Pull out every line in the items below that contains the word "should", and treat uppercase and lowercase as different.

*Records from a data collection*
....

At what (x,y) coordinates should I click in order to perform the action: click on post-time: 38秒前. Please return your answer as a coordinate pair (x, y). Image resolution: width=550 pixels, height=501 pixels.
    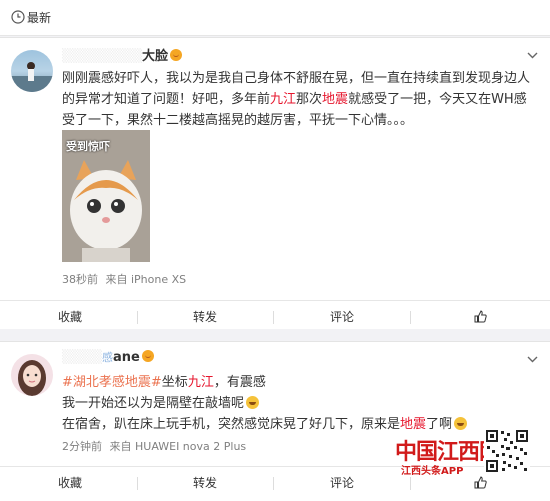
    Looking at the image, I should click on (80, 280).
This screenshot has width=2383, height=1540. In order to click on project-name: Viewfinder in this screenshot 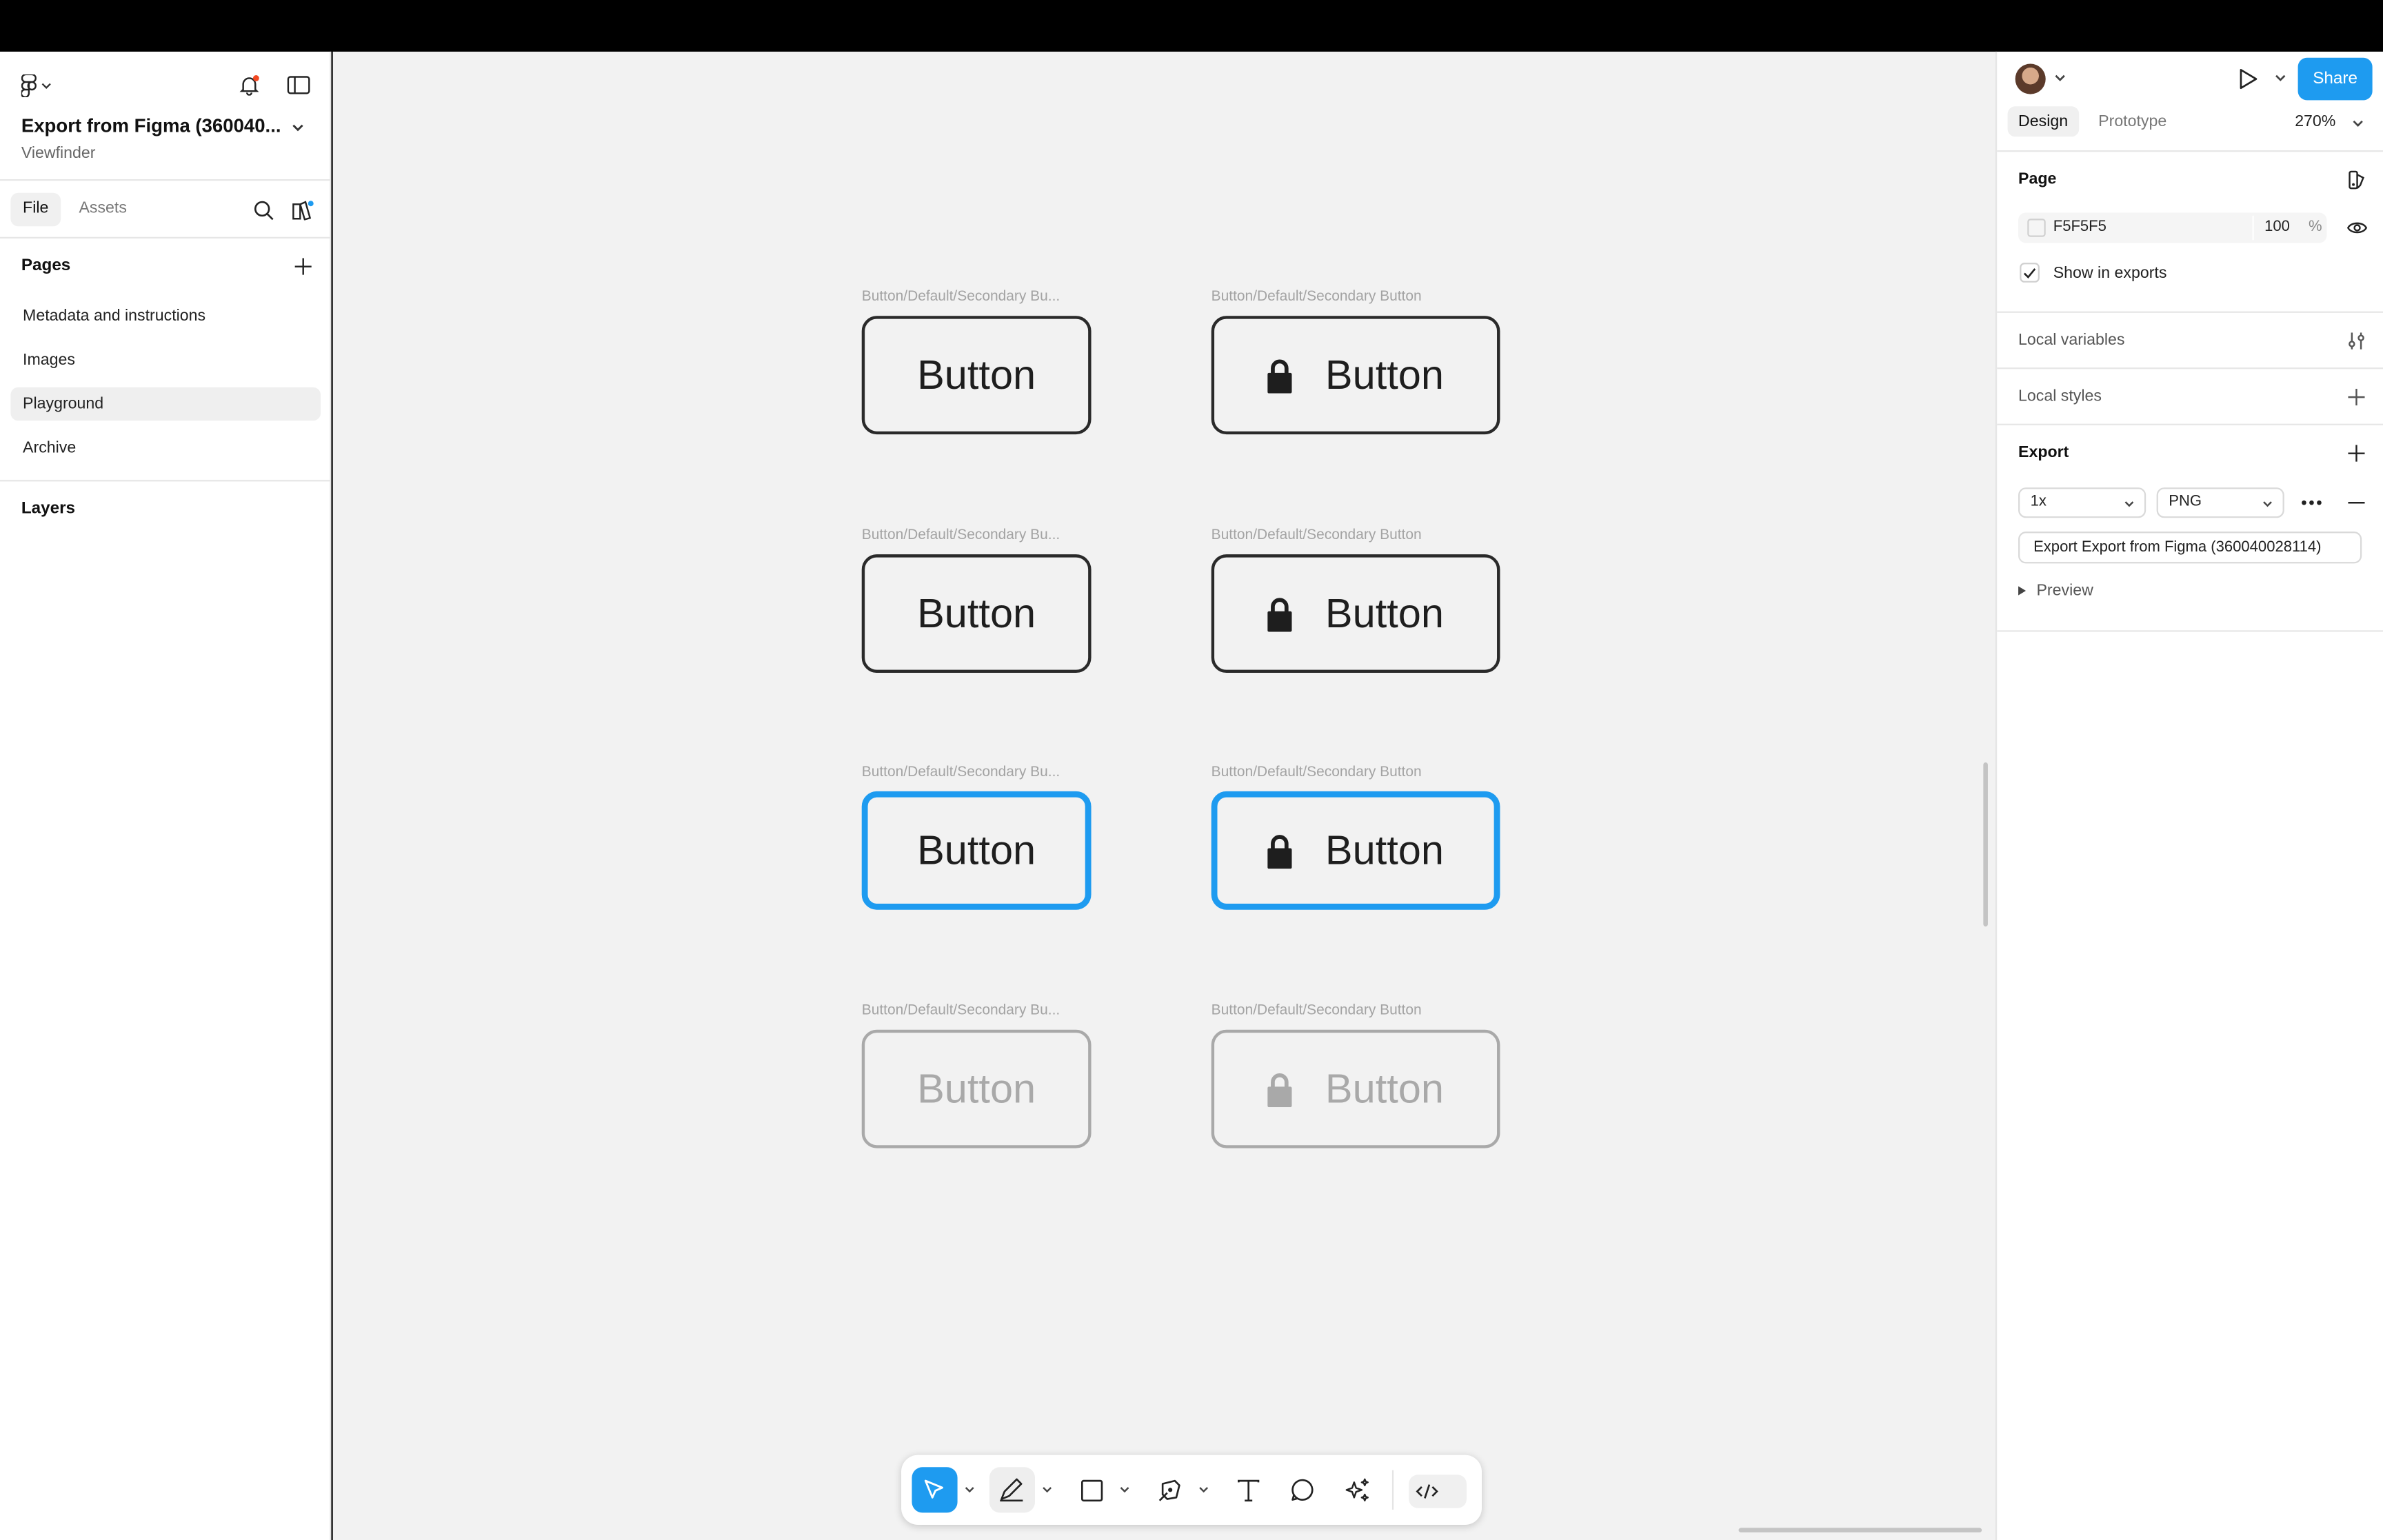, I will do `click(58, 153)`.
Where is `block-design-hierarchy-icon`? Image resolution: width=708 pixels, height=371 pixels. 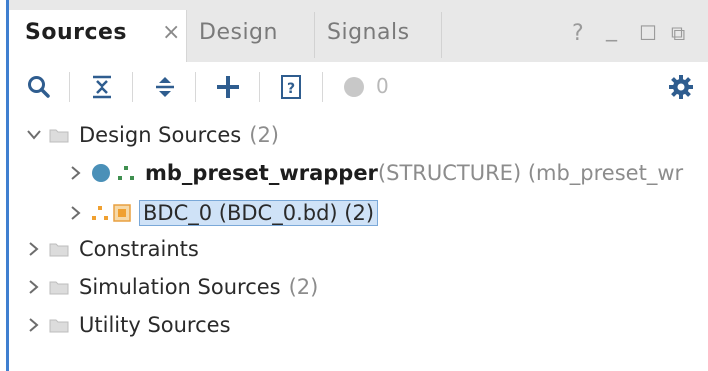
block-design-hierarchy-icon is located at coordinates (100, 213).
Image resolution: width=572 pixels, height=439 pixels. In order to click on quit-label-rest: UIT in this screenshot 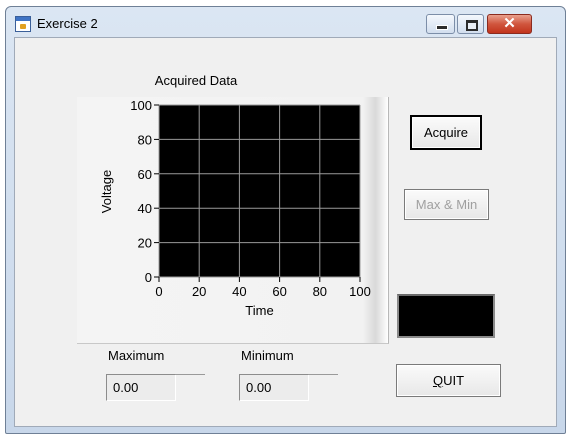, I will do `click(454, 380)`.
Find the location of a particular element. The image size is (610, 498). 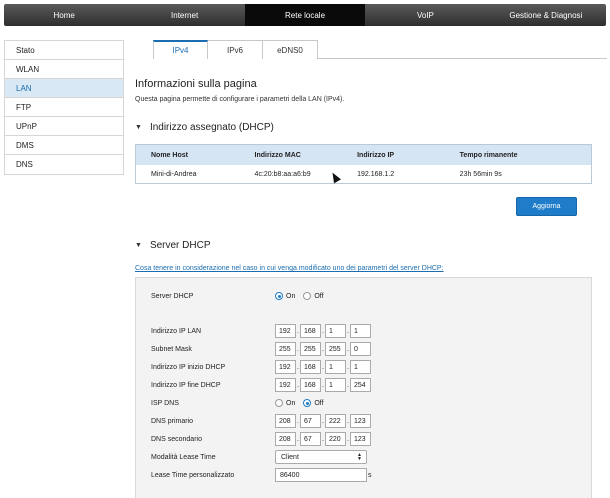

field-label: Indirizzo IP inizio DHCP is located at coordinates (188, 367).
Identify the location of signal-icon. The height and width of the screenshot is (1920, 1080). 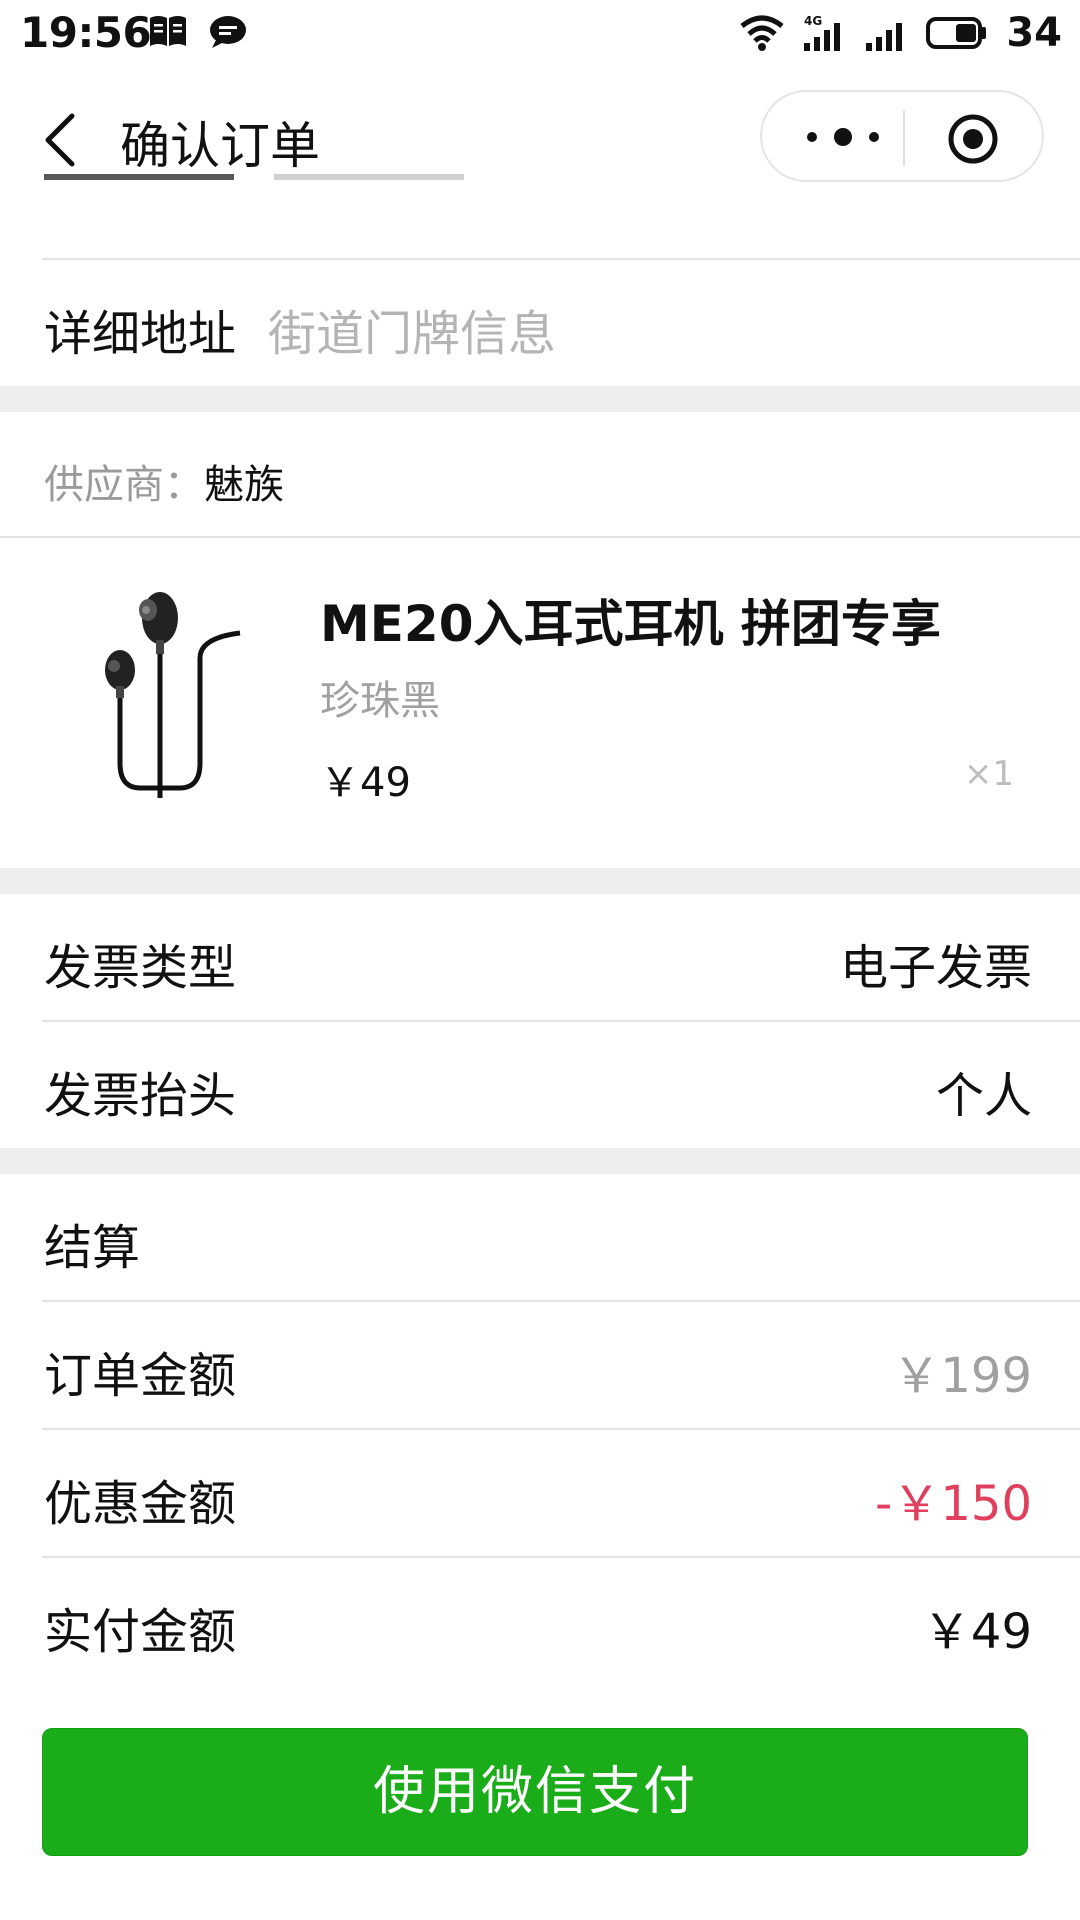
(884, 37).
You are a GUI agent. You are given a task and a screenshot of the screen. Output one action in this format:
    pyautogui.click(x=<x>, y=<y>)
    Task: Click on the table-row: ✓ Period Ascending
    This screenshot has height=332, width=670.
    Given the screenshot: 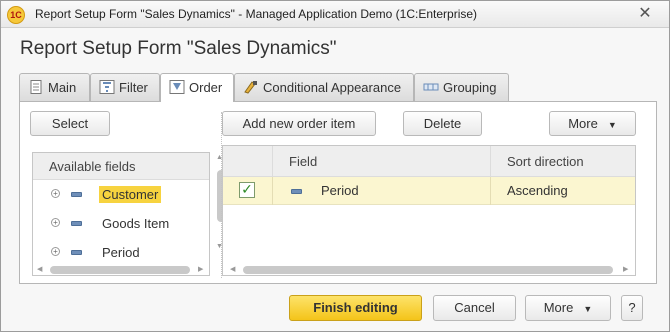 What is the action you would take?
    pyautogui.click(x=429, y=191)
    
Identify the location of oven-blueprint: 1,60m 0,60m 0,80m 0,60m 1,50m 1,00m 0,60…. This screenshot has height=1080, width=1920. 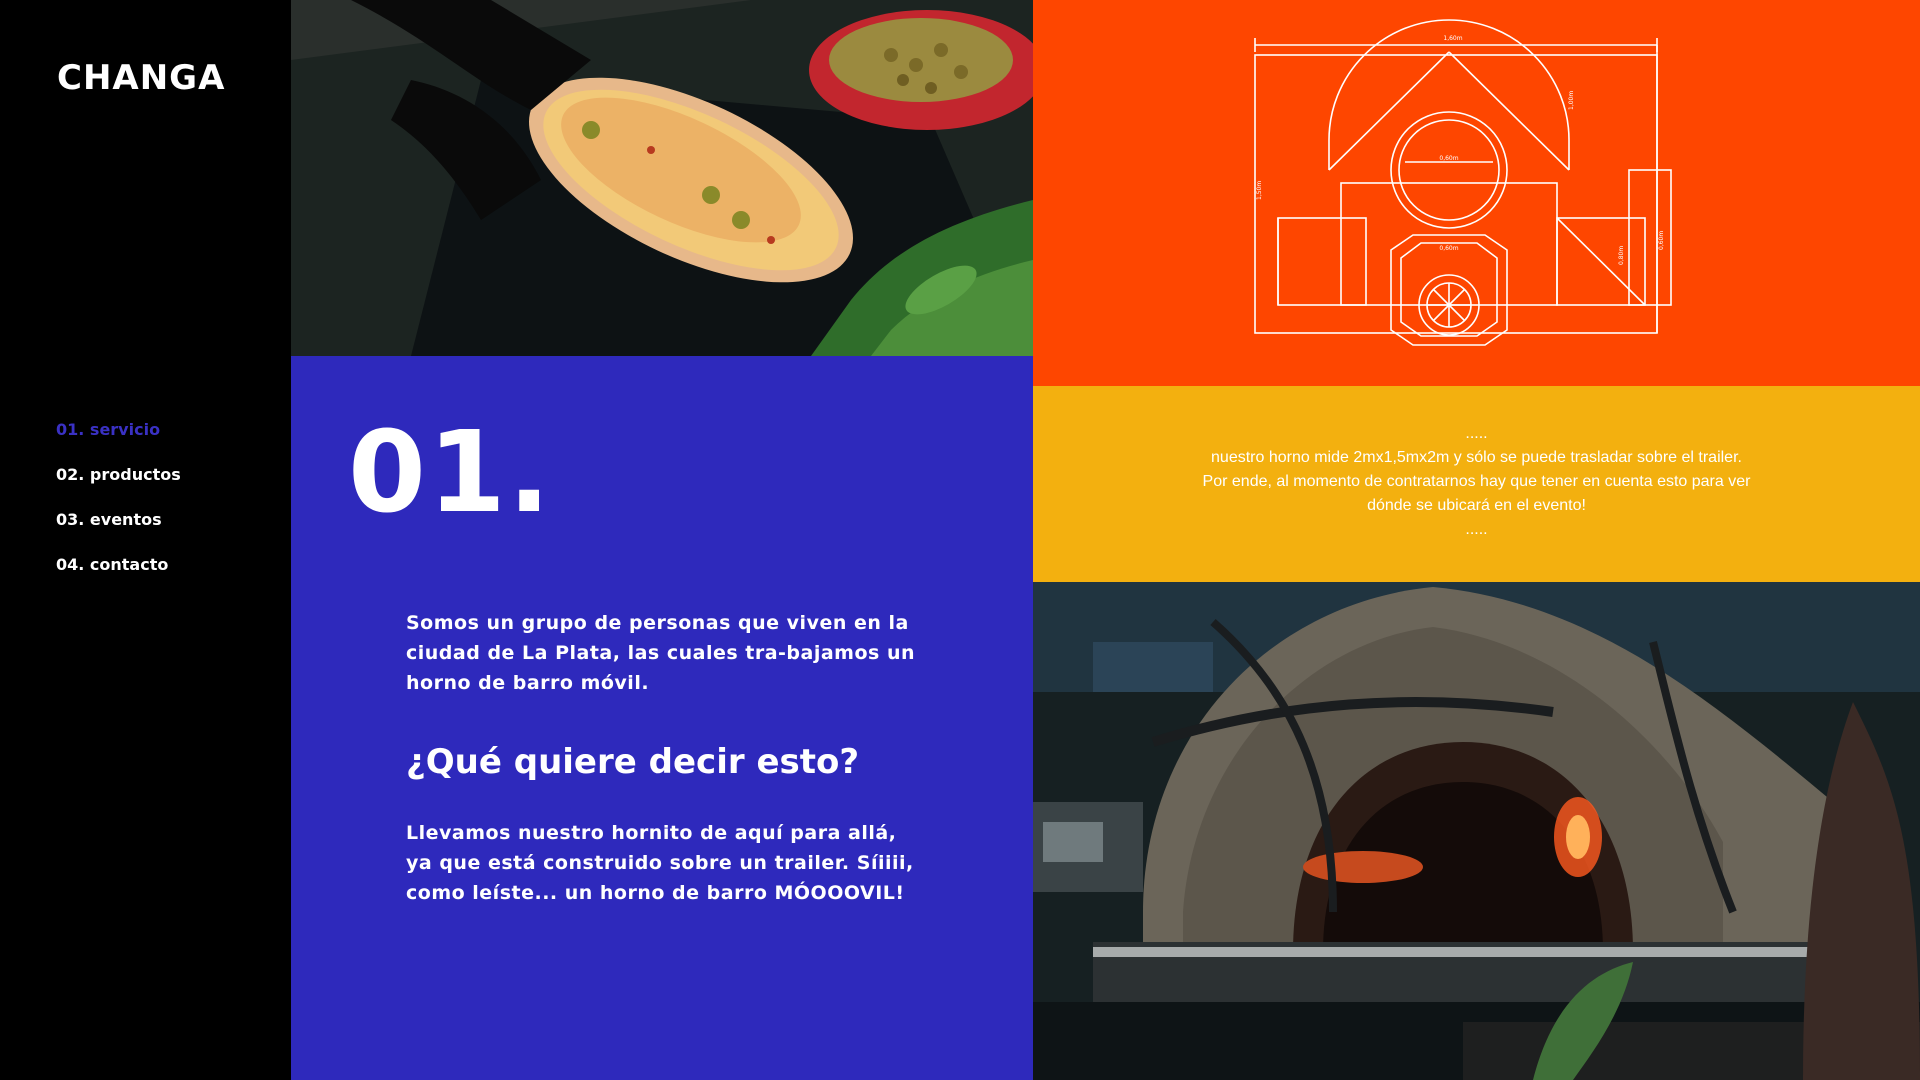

....

*Response area*
At what (x,y) coordinates should I click in order to perform the action: click on post-time: 38秒前. Please return your answer as a coordinate pair (x, y). Image resolution: width=550 pixels, height=501 pixels.
    Looking at the image, I should click on (80, 280).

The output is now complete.